The new buzzword in tech-talk land is data lake and it sounds so cool to mention it in keynote presentations; it gets everyone to sit up and pay rapt attention. Watch how all the database and data warehouse companies will introduce data lake solutions soon. But how will organizations really benefit from data lakes in the next few years? Get the lowdown on data lakes in this quick 10-minute read.
1> What is a Data Lake?
There are all kinds of data coming into the organization’s information systems. This data is captured from different sources and departments. Structured data, for one, is transactional data that can be stored in tables within databases. It comes from ATM & POS machines, ticketing & reservation systems, and even IoT sensors. Unstructured data comprises graphics, audio, video, social media posts, podcasts etc. It is a challenge to organize the storage of unstructured data as traditional data management solutions were not designed for these data types.
Now for the definition.
According to TechTarget, a data lake is a storage repository that holds a vast amount of raw data in its native format, until it is needed for processing by different applications. It is a new way to store massive volumes of heterogeneous data.

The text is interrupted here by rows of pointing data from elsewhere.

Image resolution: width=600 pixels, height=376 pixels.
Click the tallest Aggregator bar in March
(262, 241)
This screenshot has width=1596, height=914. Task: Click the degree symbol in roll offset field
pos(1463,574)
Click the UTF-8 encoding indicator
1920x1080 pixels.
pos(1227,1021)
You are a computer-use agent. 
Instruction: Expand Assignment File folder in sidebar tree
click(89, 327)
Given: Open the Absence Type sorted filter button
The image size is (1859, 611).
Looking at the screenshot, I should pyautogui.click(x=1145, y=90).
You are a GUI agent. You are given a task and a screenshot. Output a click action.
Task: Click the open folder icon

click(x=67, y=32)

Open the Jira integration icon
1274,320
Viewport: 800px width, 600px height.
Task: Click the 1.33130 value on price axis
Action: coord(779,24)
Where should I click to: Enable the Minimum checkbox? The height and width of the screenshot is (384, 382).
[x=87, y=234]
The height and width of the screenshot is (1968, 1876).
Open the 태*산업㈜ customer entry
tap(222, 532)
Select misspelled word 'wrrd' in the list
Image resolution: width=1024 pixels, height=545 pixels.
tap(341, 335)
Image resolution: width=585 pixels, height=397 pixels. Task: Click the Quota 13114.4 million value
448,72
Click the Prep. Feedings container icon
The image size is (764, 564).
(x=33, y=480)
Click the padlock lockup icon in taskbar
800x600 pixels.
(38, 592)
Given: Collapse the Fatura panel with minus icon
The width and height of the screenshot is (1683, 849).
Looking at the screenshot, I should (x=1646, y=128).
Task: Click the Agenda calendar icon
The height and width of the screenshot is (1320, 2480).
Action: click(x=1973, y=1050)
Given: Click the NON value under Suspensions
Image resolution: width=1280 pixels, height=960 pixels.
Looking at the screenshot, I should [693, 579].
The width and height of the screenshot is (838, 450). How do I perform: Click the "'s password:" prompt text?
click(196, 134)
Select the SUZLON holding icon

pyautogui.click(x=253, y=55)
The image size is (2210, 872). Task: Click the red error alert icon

But doesn’t a data warehouse do that? Well, there is a difference, and we explain it later in the article.
2> Why will your organization ever need one?
Organizations are increasingly dependent on analytics for timely business insights. However, they grapple with the challenge of data management. For years organizations stored data in silos and each department had its own database. Database specialists and analysts had to collate all the data in one place before business users could get actual insights from it. This is a slow process that impedes decision making. Of course, that problem was solved to an extent when ERP came along. Today, there are new types of data and new data sources, as we explained at the beginning of the article. The volume, variety and velocity of data have increased. Traditional databases and data warehousing solutions are not equipped to manage and process data at the speed that business users demand. Organizations want to do timely and adhoc analyses of the data but will need more agile, scalable and flexible storage systems to do that.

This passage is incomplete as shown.